The structural idea — placing retrieval inside the agent's decision loop rather than leaving it to the agent's discretion — is from Platnick et al. Earlier drafts of the Continuity write-up claimed independent discovery of this pattern; that claim is withdrawn in v6.4. What this repo benchmarks is the engineering adaptation of that pattern to the coding-agent domain, where the trigger is a file-touching tool call rather than a decision-loop step, and the store is a flat path-keyed decision log rather than a persona knowledge graph.

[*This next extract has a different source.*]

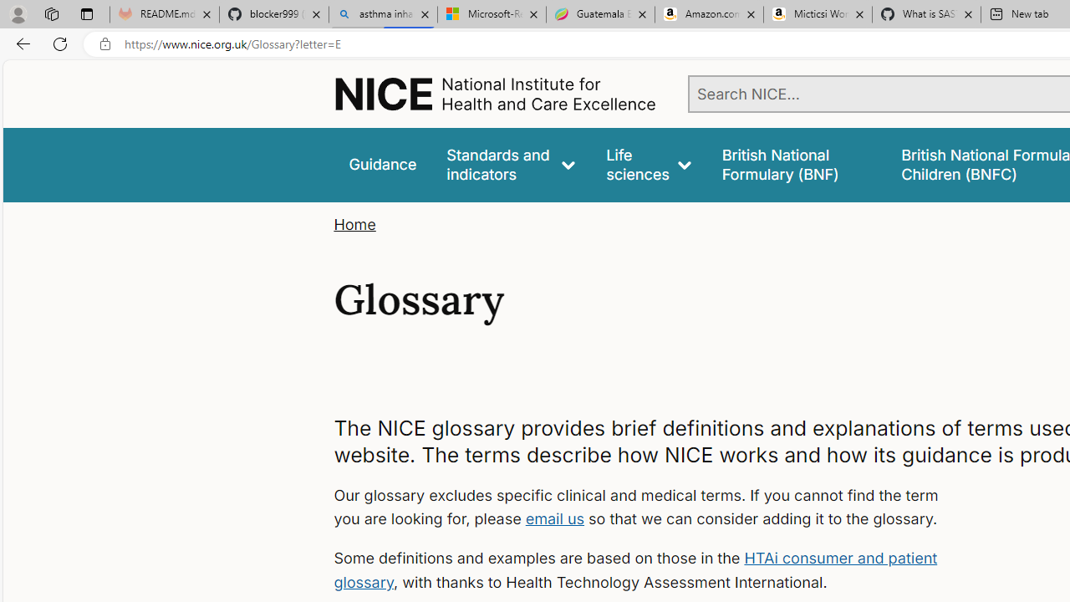 Image resolution: width=1070 pixels, height=602 pixels. I want to click on 'Tab actions menu', so click(86, 13).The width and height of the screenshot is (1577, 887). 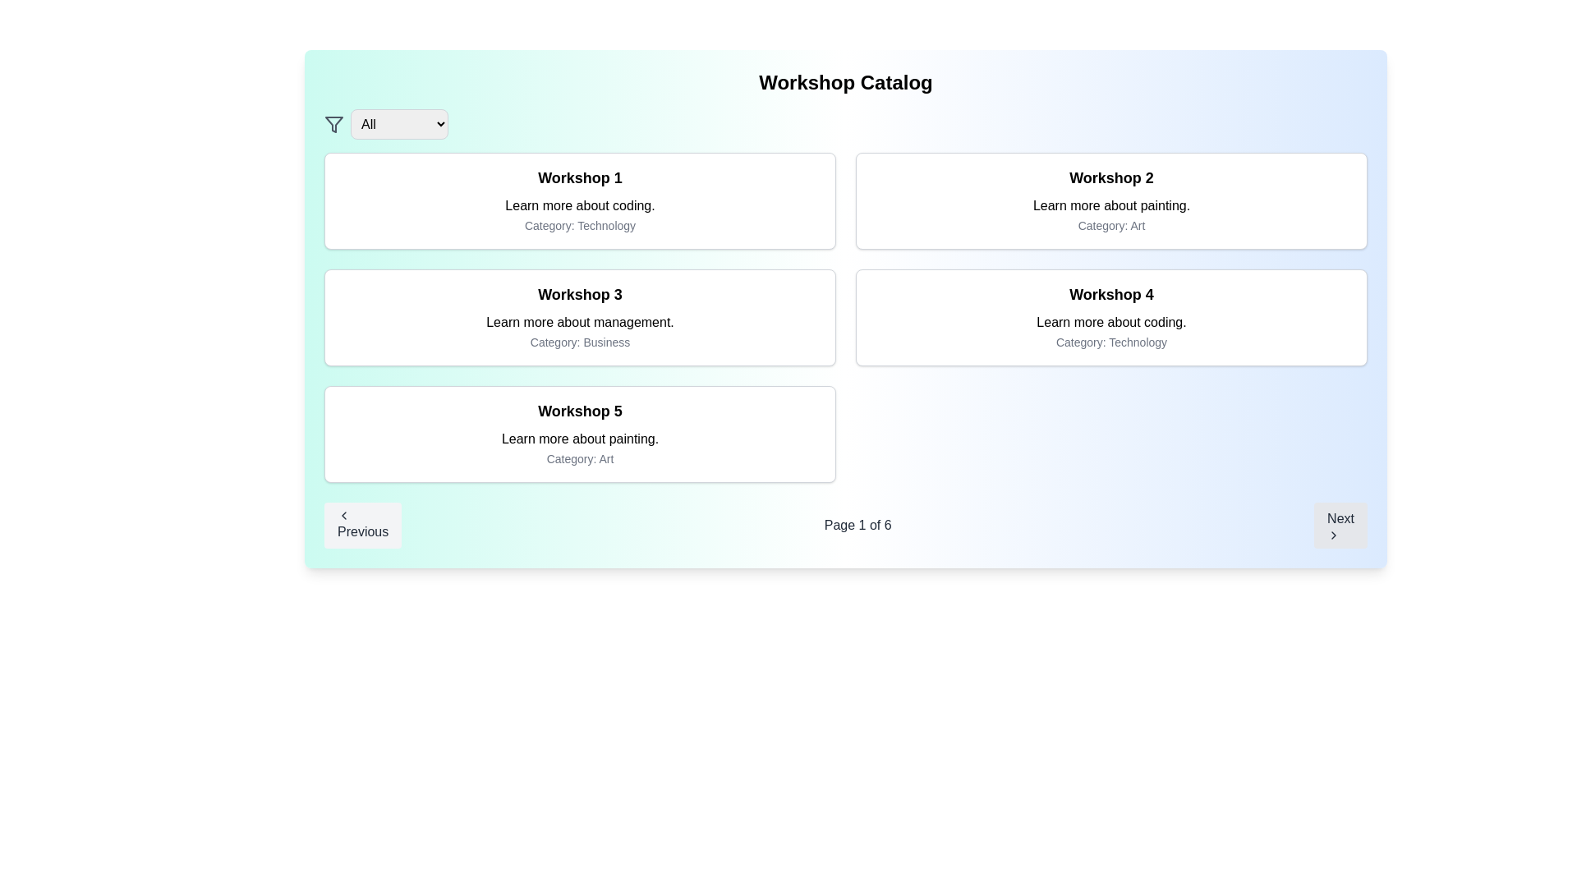 I want to click on the text label displaying 'Category: Technology' located within the fourth workshop card, positioned below 'Learn more about coding.', so click(x=1111, y=341).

Absolute recall numbers across the two studies are not apples-to-apples (different ground truth, different retrieval target, same embedding scale). What is comparable is the magnitude of the lift, which is of the same order in both.


Limitations

The v6.4 write-up's §6 lists these caveats; reproducing them here for repo-level visibility:

  • Single project fixture. All numbers are from paydash-api (19 decisions). Two other planned fixtures (ml-platform, infra-platform) were dropped for time. Generalization to larger decision counts, other languages, and non-synthetic projects is untested.
  • Two base models from one vendor. GPT-4o and GPT-4o-mini. Qwen2.5-7B was attempted but did not complete within the time budget on local Ollama.
  • LLM-judge scores without human validation. Inter-judge agreement (§4.4) addresses LLM-judge agreement, not human–LLM agreement. A human-labeled gold subset is the most useful next validation.
  • File-scoped decisions only. The pattern does not handle cross-cutting constraints well, and we do not claim it does.
  • Drift-reduction claim is withdrawn. All three conditions are flat across 7 sessions on this fixture (drift slopes < 0.003/session). The in-loop benefit in §4.2 of the write-up is a coverage benefit — the agent sees decisions it would not have queried for — not a benefit from arresting decline. A drift-prone fixture has not been tested.
  • Author-constructed head-to-head queries. The 50-query MemPalace comparison was constructed by the author and skews toward rationale lookups. The 43–4 / 44–5 splits should not be cited without that caveat.
  • Context overhead at scale is a projection, not a measurement. Per-call overhead has not been measured on projects with thousands of decisions.
  • Convergence-time runner not executed for v6.4. Platnick et al.'s 19% / 58% efficiency numbers come from a runner we did not run on this fixture.
  • No user study. All metrics are automated; we have not measured developer perception.

What's NOT in this repo

  • The Continuity VS Code extension itself — see hackerware.continuity-ultimate on the VS Code Marketplace.
  • The AutoRetrievalMiddleware implementation. The continuity-in-loop runner condition is a faithful behavioral simulation (re-fire retrieval with augmented context). A reference sketch of the pattern is in Appendix C of the write-up.
  • Any proprietary decision data from real projects. Only the sanitized fictional paydash-api fixture is here.
  • The head-to-head.ts MemPalace comparison runner — depends on @continuity/core's SemanticSearchService. The summary includes the head-to-head numbers from the broader experiment for completeness; raw artifacts may be vendored in a follow-up release. Implementation questions: contact@hackerware.com.

Citation

@misc{goncalves2026continuity,
  title  = {Continuity: An In-Loop Retrieval Pattern for Persistent Project Rationale in AI Coding Agents},
  author = {Goncalves, Thiago},
  year   = {2026},
  note   = {Version 6.4},
  url    = {https://github.com/alienfader/continuity-benchmarks}
}

And the methodology / pattern paper this work adapts:

@misc{platnick2025idrag,
  title  = {ID-RAG: Identity Retrieval-Augmented Generation for Long-Horizon Persona Coherence in Generative Agents},
  author = {Platnick, Daniel and Bengueddache, Mohammed El Amine and Alirezaie, Marjan and Newman, David Jose and Pentland, Alex 'Sandy' and Rahnama, Hossein},
  year   = {2025},
  eprint = {2509.25299},
  archivePrefix = {arXiv},
  url    = {https://arxiv.org/abs/2509.25299}
}

Contact

Academic inquiries, replication support, benchmark extensions, or implementation questions about the Continuity middleware: contact@hackerware.com

License

MIT. See LICENSE.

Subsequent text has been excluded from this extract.